Start of Source text

We will now describe how CIFBAT computes QIs of the FBAT statistic. In the following explanation, subscript “c” denotes a complete trio or a statistic related to complete trios, subscript “m” denotes missing (incomplete) trio or a statistic related to incomplete trios, and subscript “r” denotes a random variable.

Suppose for a genomic marker under evaluation, our data set consists of k complete trios and d incomplete trios. The total U_c and Variance(U_c) for all the complete trios are computed as:

\begin{array}{l} U_{c} = \sum_{k} T_{k} (X_{k} - E [X_{k}]) & (5) \end{array}

\begin{array}{l} V a r i a n c e (U_{c}) = \sum_{k} T_{k}^{2} * V a r i a n c e (X_{k}) & (6) \end{array}

Next, for each incomplete trio, CIFBAT chooses a completion assuming uniform distribution of all valid completions as listed in Tables S3–S5. Let X' denote the offspring's genotype for a randomly chosen completion. The total contribution of incomplete trios is a random variable U_mr computed as summation of contributions based on their random completions by CIFBAT:

\begin{array}{l} U_{m r} = \sum_{d} T_{d} (X_{d}^{^{'}} - E [X_{d}^{^{'}}]) & (7) \end{array}

\begin{array}{l} V a r i a n c e (U_{m r}) = \sum_{d} T_{d}^{2} * V a r i a n c e (X_{d}^{^{'}}) & (8) \end{array}

For a single iteration of random completion of all incomplete trios, the corresponding total U statistic and the variance are computed as the sum of the statistics from complete and incomplete trios.

\begin{array}{l} U_{t o t a l, r} = U_{c} + U_{m r} & (9) \end{array}

\begin{array}{l} V a r i a n c e (U_{t o t a l, r}) = V a r i a n c e (U_{c}) + V a r i a n c e (U_{m r}) & (10) \end{array}

The corresponding Z statistic is computed as:

\begin{array}{l} Z_{r} = U_{t o t a l, r} ∕ \sqrt{V a r i a n c e (U_{t o t a l, r})} & (11) \end{array}

For each genomic marker, CIFBAT executes a pre-defined number (1000 by default) of iterations of computing U_mr and the corresponding Z_r, each time with a randomly selected set of completions for all incomplete trios. QIs of Z_r (α/2 and 100- α/2) and the corresponding p-values are then computed for a pre-defined confidence level (α = 0.05 by default).

End of Source text
Start of Material shown

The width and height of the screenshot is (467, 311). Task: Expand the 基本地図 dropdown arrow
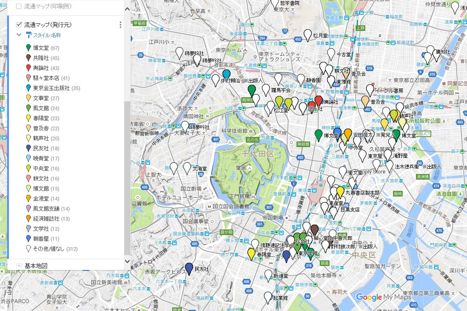(x=19, y=266)
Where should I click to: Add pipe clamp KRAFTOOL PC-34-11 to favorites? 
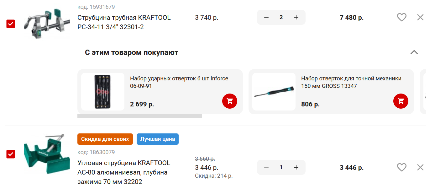tap(401, 17)
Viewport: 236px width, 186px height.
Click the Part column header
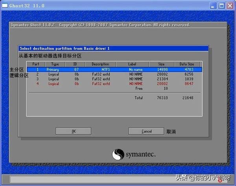[36, 64]
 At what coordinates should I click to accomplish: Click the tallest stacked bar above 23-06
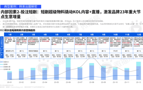(68, 69)
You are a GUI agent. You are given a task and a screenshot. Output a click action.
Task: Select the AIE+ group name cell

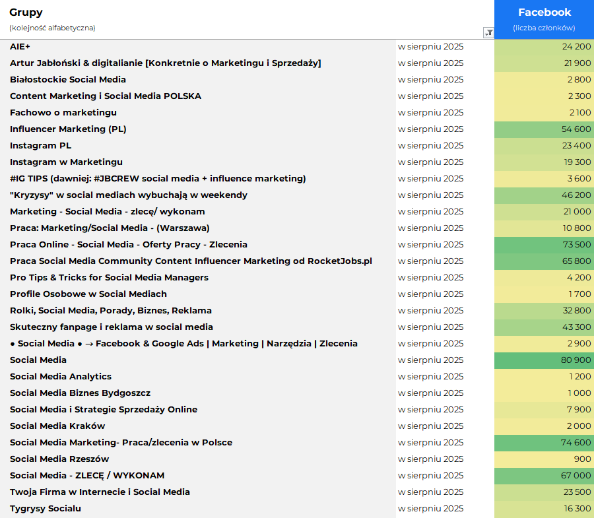tap(20, 47)
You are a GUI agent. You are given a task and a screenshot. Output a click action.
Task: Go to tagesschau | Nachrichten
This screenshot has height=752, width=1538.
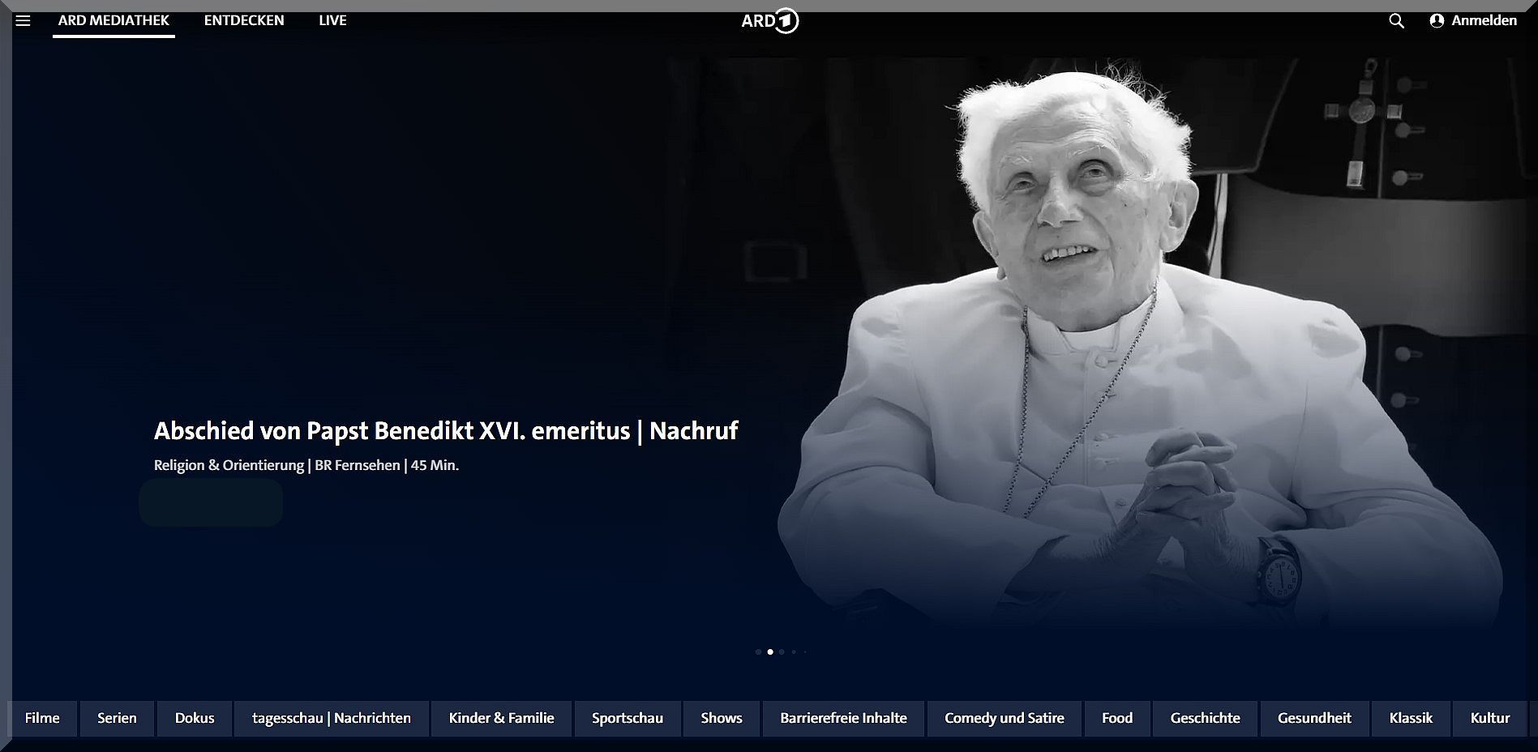click(x=331, y=718)
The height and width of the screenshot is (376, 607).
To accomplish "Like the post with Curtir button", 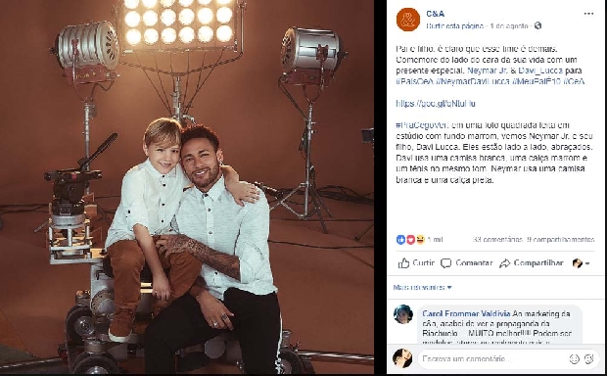I will click(x=416, y=263).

End of Material shown

* [What to do] Continue the passage on how CIFBAT computes the FBAT statistic, picking up after its final sentence. The listing has no connection to the passage on how CIFBAT computes the FBAT statistic.

* [Output for this exercise]
Simulation of Family Genotype Data

In order to explore the statistical response of CIFBAT under various scenarios of missing data, we simulated family genotype data under no association and a genetic model of disease explained in detail in Data Sheet 1. The following three standard scenarios of missing data, as defined in the statistics literature, were simulated.

When data is “missing completely at random” (MCAR), the probability of an observation being missing does not depend on observed or unobserved measurements. This scenario was simulated by introducing missing genotypes for randomly chosen samples in the data. This type of missing data was use in the study of markers with no association.

Data can also be “missing at random” (MAR), which means that the missingness mechanism depends only on an observed measurement, and not on any unobserved measurements. This scenario was simulated with respect to the following observed variables separately: gender, subpopulation, and disease status.

Lastly, data can be “missing not at random” (MNAR) when the missingness mechanism depends on unobserved measurements. This can be difficult to detect and can lead to invalid inference if the missing data is ignored or incorrectly modeled. We simulated this scenario by concentrating missing data on heterozygous or homozygous samples, i.e., samples that were heterozygous or homozygous for the non-reference allele were more likely to be missing.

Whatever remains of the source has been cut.